What is a hash function
A hash function is any function that can be used to map data of arbitrary size into data of a fixed size. The input to the hash function is of arbitrary length but the output is always of fixed length. see Image 1.
Image 1. A cryptographic hash function allows verifying whether input data map onto a hash value.
If the input data is unknown, it is deliberately difficult to reconstruct it by knowing the stored hash value since it’s considered a one-way function. This is used for assuring the integrity of transmitted data
Note: Hash functions are related but often confused with checksums, check digits, fingerprints, lossy compression, randomization functions, error-correcting codes, and ciphers. Although the concepts overlap to some extent, each one has its own uses and requirements and is designed and optimized differently.
A hash procedure must be deterministic. For a given input value it must always generate the same hash value. If a cryptographic hash function were to produce different outputs each time the same input was entered, the hash function would be random and therefore useless
This is critical because if you get different hashes every single time it will be impossible to verify that the input value is the same.
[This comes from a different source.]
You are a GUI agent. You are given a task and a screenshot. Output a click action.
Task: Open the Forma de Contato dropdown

Computationally Efficient (Performance)
Generally, for any hash function h with input x, computation of h(x) is a fast operation. To be useful hash functions must be computationally efficient. Computers must be able to perform a hash function’s mathematical labor in an extremely short period of time. If an ordinary computer needed several minutes to process a cryptographic hash function and receive the output, it would not be very practical.
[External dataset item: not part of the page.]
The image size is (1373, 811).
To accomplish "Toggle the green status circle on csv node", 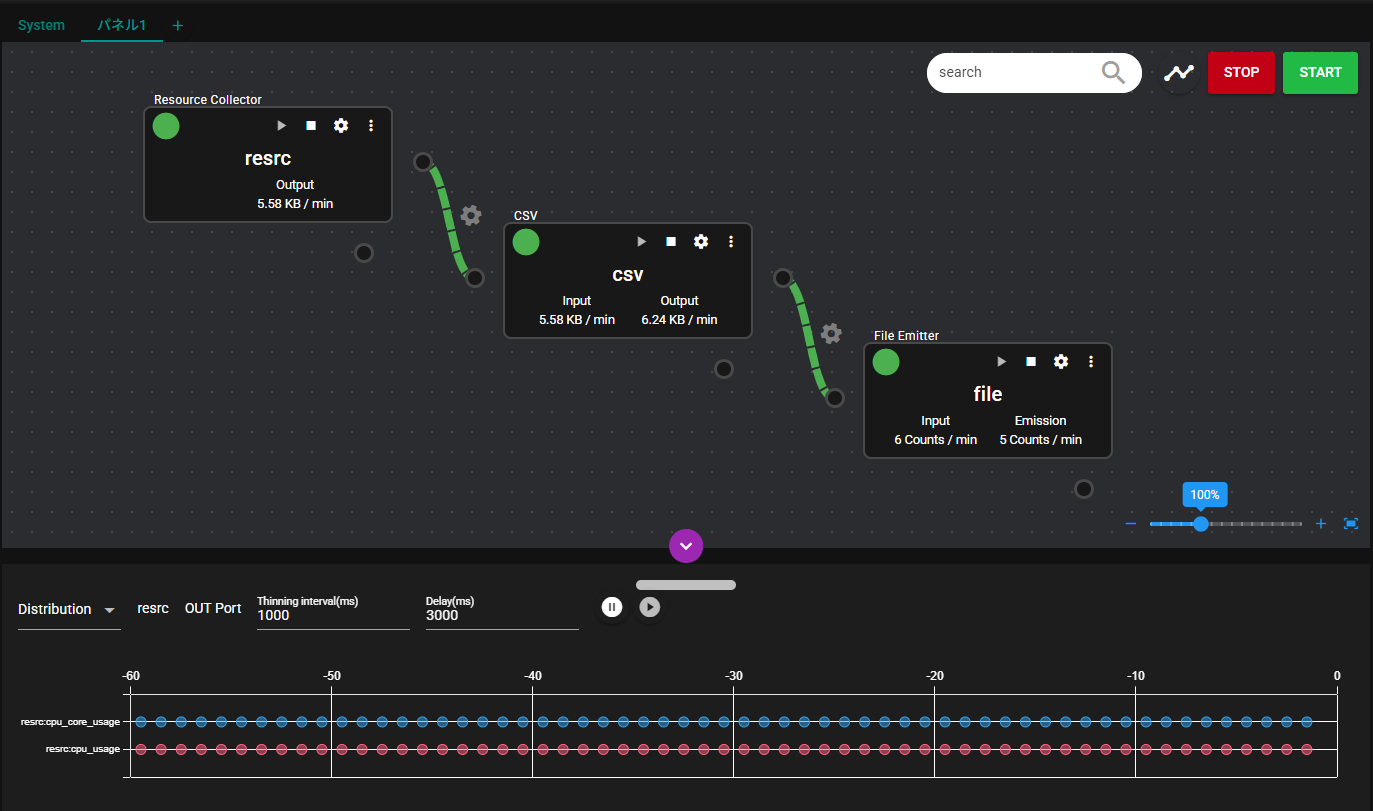I will pyautogui.click(x=526, y=242).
Note: Computationally hash functions are much faster than symmetric encryption.
Defined range (Fixed Length Output)
A hash function converts data of arbitrary length to a fixed length. It is often desirable that the output of a hash function has a fixed size. Cryptographic hash functions produce much larger hash values, in order to ensure the computational complexity of brute-force inversion. For example, SHA-512, one of the most widely used cryptographic hash functions, produces a 512-bit value.
In general, the hash is much smaller than the input data. Producing fixed-length output from variable length input can be accomplished by breaking the input data into chunks of a specific size. In cryptographic hash functions, these chunks are processed by a one-way compression function, with the last chunk being padded if necessary. The size of these chunks is called block size and may differ from the output size. SHA-512, the example from the previous paragraph, has a block size of 1024 bits.
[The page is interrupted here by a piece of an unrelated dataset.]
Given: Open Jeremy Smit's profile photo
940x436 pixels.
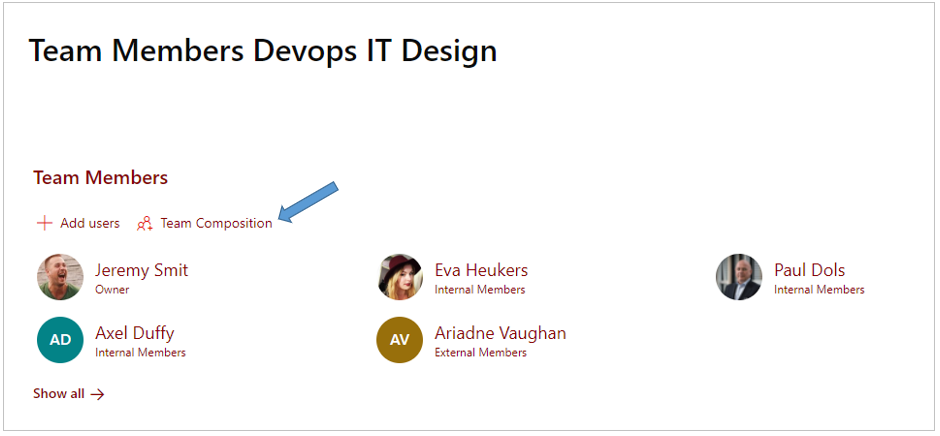Looking at the screenshot, I should click(x=60, y=276).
Note: Hash function with n bit output is referred to as an n-bit hash function. Popular hash functions generate values between 160 and 512 bits.
This property means that it should be computationally hard to reverse a hash function. The output of a cryptographic hash function must not reveal any information about the input. Changing one character in a long string of text must result in a radically different digest.
If a hash function h produced a hash value z, then it should be a difficult process to find any input value x that hashes to z. This property protects against an attacker who only has a hash value and is trying to find the input.
Note: This is the most usual property developers think of when they think of a cryptographic hash function. Unlike encryption, there should be no “dehashing” function. A good preimage resistant function should be “hard” to invert.
Second Pre-Image Resistance (Collision resistance)
This property means given input and its hash, it should be hard to find a different input with the same hash. If a hash function h for an input x produces hash value h(x), then it should be difficult to find any other input value y such that h(y) = h(x).
Since a hash function is a compressing function with fixed hash length, it is impossible for a hash function not to have collisions (since the input has infinite possibilities). This property of collision-free only confirms that these collisions should be hard to find. This property makes it very difficult for an attacker to find two input 2 values with the same hash. Also, the property protects against an attacker who has an input value and its hash and wants to substitute different value as the legitimate value in place of the original input value.
Note: it’s important to reiterate that hashes are “digests”, and not “encryption” algorithms. Encryption is a two-way operation. That is, given a message m, an encryption algorithm enc and its corresponding decryption algorithm dec, dec(enc(m)) = m. Hash functions are different, there is no way to “decrypt” a hashed message, per preimage resistance. Because of this, it is common to say that hash functions are one-way operations.